Cuando estaba con ellos, yo guardaba en tu nombre a los que me diste, y los custodiaba, y ninguno se perdió, sino el hijo de la perdición, para que se cumpliera la Escritura. Ahora voy a ti, y digo esto en el mundo para que tengan en sí mismos mi alegría cumplida.
Yo les he dado tu palabra, y el mundo los ha odiado porque no son del mundo, como tampoco yo soy del mundo. No ruego que los retires del mundo, sino que los guardes del maligno. No son del mundo, como tampoco yo soy del mundo.

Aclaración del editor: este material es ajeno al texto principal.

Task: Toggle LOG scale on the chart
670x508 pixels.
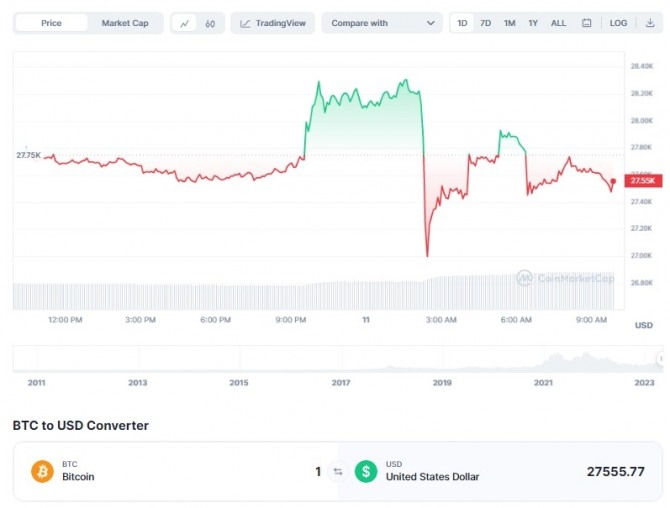Action: tap(619, 23)
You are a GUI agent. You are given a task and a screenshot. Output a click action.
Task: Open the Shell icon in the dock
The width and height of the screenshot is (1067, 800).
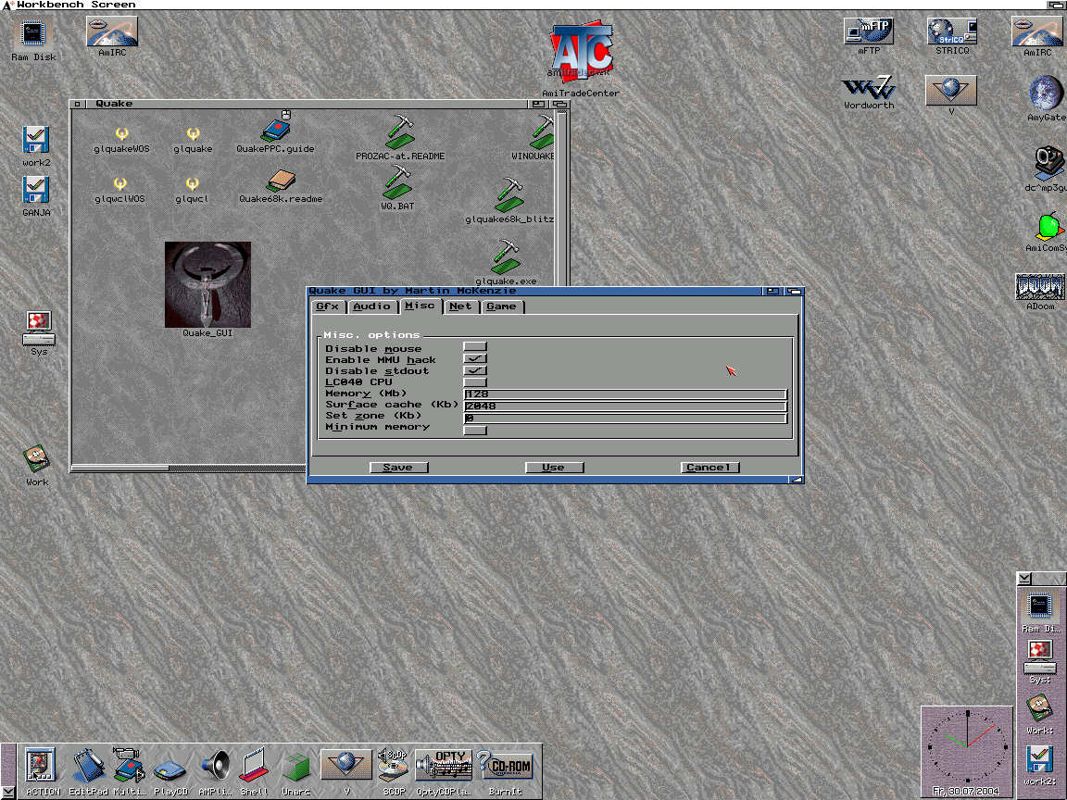253,767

Santifícalos en la verdad: tu palabra es verdad. Como tú me enviaste al mundo, así yo los envío también al mundo. Y por ellos yo me santifico a mí mismo, para que también ellos sean santificados en la verdad».
Es palabra del Señor
REFLEXION
La oración de Jesús al Padre que meditamos, sobrecogidos y emocionados, en el Evangelio de hoy, nos desvela los sentimientos de su corazón: la intensa emoción de aquel momento de despedida, sus humanos sentimientos de tristeza por la separación de los amigos amados, su esperanza y su deseo de que ninguno se pierda en el mundo porque no pertenecían al mundo sino a Dios.

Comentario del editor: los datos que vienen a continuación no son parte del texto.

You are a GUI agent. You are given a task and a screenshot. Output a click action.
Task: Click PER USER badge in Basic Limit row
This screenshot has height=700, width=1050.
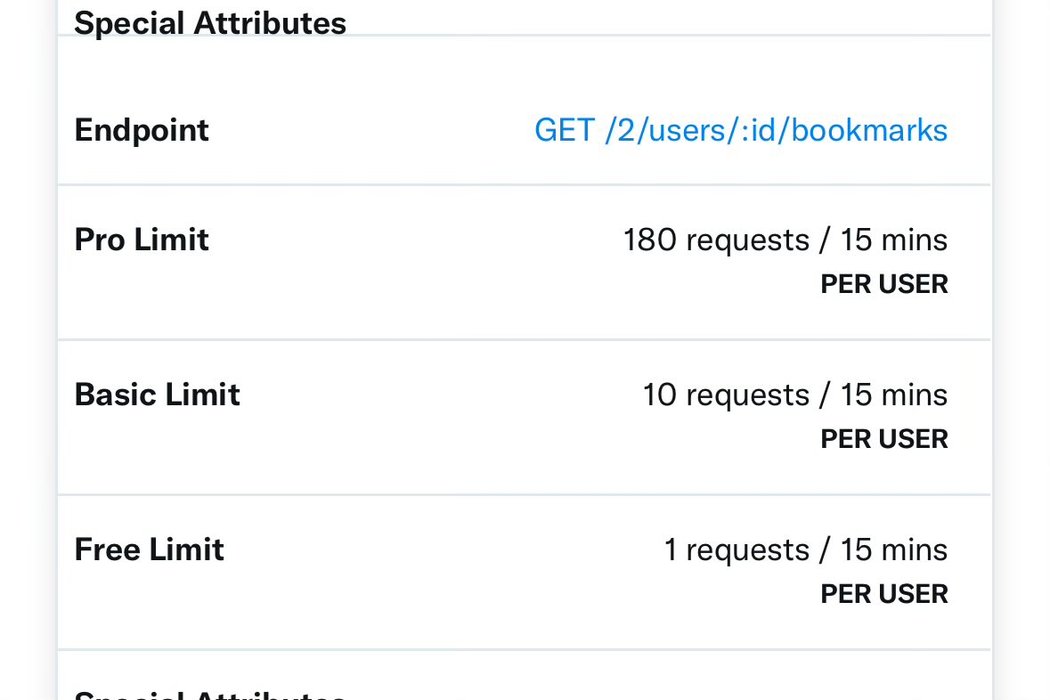884,439
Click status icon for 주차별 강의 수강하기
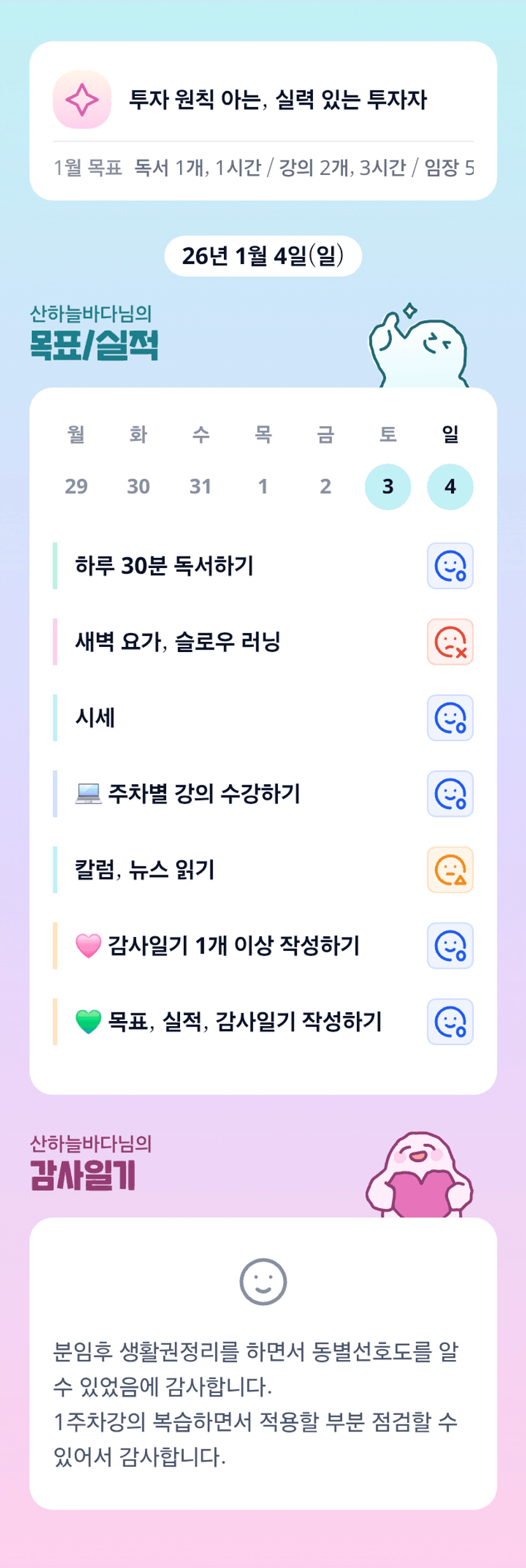Image resolution: width=526 pixels, height=1568 pixels. click(x=450, y=793)
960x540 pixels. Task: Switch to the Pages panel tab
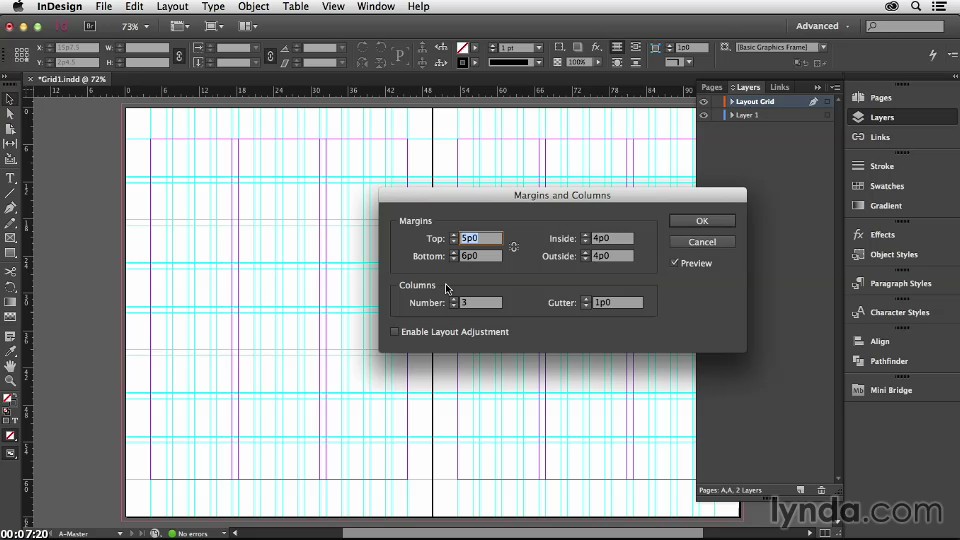coord(711,87)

La oportunidad que nos brinda el Evangelio es preciosa: poder cerrar los ojos para entrar en el corazón del Señor, poder quedarnos allí para ser santificados en la Verdad de Dios a través de su propia consagración. Se trata de un lugar privilegiado en el que escuchar, de primera mano, su disponibilidad para cumplir la voluntad del Padre y sus palabras de intercesión por todos nosotros al consagrarnos con él: para que sean uno como nosotros (Jn 17, 11).

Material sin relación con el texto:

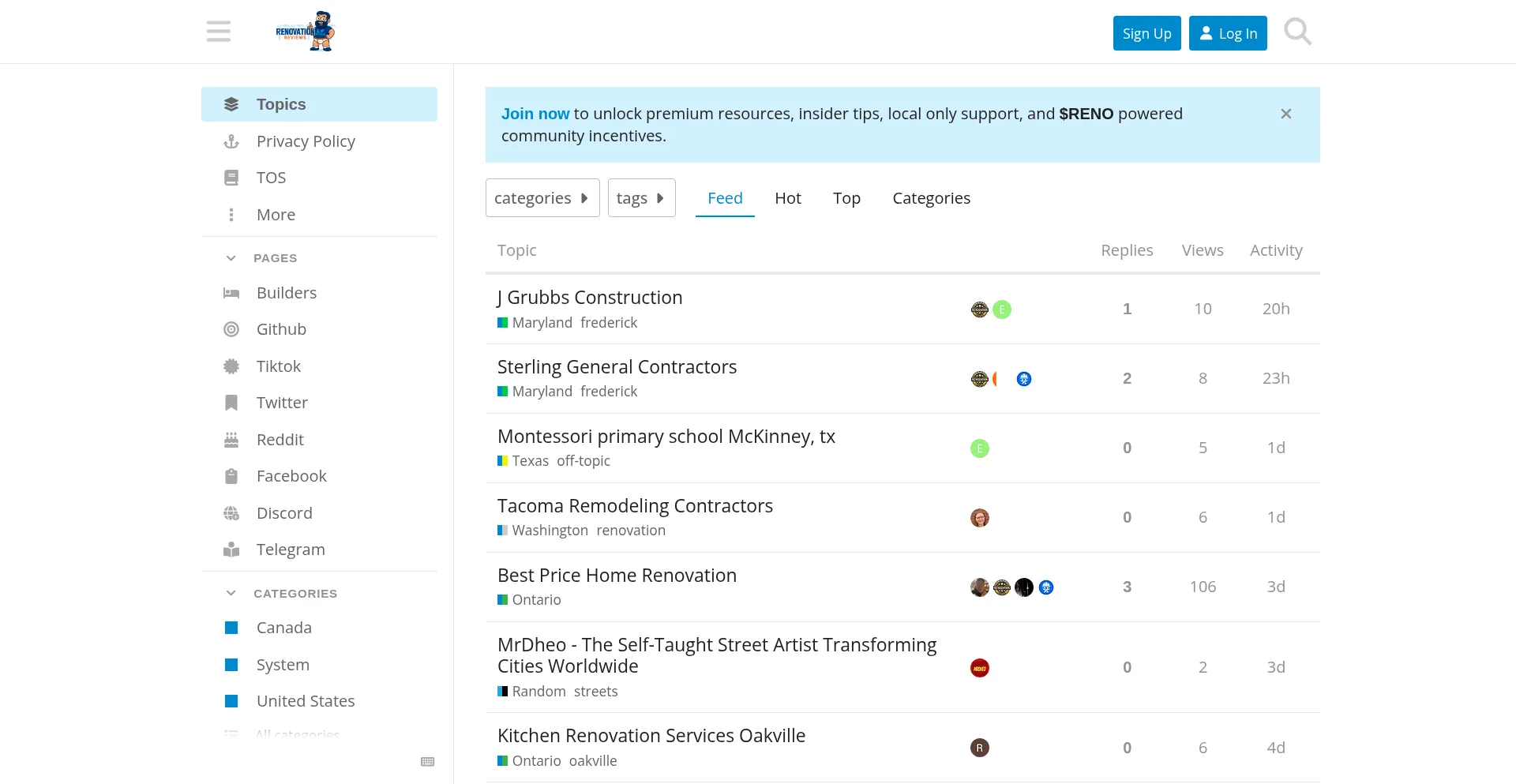Open the tags filter dropdown
1516x784 pixels.
click(x=640, y=198)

Cuesta poco esfuerzo dejarnos elevar con esta poderosa oración pues sabemos que Jesús fue escuchado con agrado por el Padre, llegando hasta su Presencia a través de la oración desprendida del meditar de su corazón (cf. Sal 19, 15).
Nos unimos a la oración de Jesús, la meditamos día y noche, para no abandonar ese lugar privilegiado en el que nos ha permitido descansar y exclamamos con san Ignacio: ¡No permitas que nos separemos de ti!